Meu pau está tão duro que poderia fazer um buraco na parede do chuveiro, mas ainda estou nervoso. “Podemos tentar, mas se doer vamos parar.”

“Ok”, ela concorda.

Quero estar dentro dela agora. Passou muito tempo e só quero mergulhar o meu pau em sua buceta de novo e de novo. Quando deslizo os dedos entre suas pernas, ela já está molhada para mim.

Ivy geme e se arqueia e sei que ela não será capaz de aguentar um orgasmo quando tudo o que pode fazer é se manter em pé. Então, pego-a nos braços e envolvo suas pernas ao redor dos meus quadris, segurando sua bunda para mantê-la no lugar.

Seus braços caem em meus ombros, dando-me acesso livre aos seus lindos peitos, tão perfeitos que quero adorá-los a manhã toda. Começo lambendo seus mamilos, sugando-os na boca e bebendo da sua doçura enquanto ela se contorce em meus braços.

“Tão linda”, gemo.

Minha pequena raposa impaciente se abaixa e segura o meu pau, e minha visão escurece ao vê-la. Seus pequenos dedos nem sequer fecham em torno da circunferência e ainda assim ela me acaricia como a porra de campeã.

“Continue fazendo isso e não vou te foder”, provoco.
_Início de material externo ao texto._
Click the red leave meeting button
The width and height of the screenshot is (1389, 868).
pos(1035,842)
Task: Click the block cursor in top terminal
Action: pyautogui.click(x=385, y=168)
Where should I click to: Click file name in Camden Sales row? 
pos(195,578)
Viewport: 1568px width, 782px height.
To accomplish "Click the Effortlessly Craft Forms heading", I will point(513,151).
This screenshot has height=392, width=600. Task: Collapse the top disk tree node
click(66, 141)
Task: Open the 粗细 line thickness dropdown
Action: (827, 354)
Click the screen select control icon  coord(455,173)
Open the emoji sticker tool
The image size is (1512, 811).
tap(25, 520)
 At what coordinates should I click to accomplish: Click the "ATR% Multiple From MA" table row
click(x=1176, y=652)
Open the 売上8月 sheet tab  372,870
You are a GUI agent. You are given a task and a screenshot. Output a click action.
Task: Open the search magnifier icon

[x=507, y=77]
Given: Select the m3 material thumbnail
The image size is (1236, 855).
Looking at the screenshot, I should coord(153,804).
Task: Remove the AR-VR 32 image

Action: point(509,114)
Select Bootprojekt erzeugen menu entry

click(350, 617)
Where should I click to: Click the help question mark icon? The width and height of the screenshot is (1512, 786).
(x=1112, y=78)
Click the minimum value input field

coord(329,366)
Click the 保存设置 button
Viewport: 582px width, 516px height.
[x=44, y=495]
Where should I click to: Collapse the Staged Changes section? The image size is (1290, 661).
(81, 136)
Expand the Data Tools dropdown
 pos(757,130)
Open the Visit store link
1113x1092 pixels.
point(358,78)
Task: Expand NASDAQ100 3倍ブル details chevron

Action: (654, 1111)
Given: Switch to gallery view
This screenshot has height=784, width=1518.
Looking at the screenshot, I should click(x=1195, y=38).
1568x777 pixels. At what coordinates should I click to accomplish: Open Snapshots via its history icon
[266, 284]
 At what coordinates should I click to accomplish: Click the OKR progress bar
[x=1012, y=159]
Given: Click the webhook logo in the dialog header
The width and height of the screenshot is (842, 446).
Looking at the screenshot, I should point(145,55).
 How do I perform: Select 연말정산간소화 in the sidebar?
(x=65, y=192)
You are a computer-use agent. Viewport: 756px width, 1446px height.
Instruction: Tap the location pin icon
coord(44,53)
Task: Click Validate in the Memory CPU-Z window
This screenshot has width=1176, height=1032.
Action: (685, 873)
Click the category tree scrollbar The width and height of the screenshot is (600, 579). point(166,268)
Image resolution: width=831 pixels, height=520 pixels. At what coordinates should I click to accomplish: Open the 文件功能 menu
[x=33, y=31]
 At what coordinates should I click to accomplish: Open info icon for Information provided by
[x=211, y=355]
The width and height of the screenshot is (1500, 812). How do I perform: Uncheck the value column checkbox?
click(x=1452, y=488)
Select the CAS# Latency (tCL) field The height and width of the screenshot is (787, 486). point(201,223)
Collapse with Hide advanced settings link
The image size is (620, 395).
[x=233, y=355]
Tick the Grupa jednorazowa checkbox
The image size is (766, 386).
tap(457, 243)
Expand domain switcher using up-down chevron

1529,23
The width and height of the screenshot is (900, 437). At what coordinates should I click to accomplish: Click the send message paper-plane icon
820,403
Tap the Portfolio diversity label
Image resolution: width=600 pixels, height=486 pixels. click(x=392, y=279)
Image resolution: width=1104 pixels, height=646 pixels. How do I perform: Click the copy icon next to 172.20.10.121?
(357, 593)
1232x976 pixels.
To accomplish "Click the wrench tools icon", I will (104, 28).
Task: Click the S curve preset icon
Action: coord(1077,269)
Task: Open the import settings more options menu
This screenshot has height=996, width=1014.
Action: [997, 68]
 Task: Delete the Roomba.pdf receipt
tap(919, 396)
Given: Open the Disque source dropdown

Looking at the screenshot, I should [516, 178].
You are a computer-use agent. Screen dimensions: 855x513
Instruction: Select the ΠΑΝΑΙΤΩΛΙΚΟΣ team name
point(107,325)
Ela sorri calorosamente. “Então pare de me torturar e dê o que preciso.”

Com um pedido como esse, como não obedecer? Tiro o meu pau da mão dela e esfrego-o obscenamente contra sua buceta molhada. Minhas bolas estão tão tensas que parecem cheias de mola e estou inseguro de quanto tempo vou sobreviver quando estiver dentro dela.

“Conor”, ela geme.

Aperto a cabeça do meu pau em sua buceta apertada e ela estremece, balançando os quadris até se afundar.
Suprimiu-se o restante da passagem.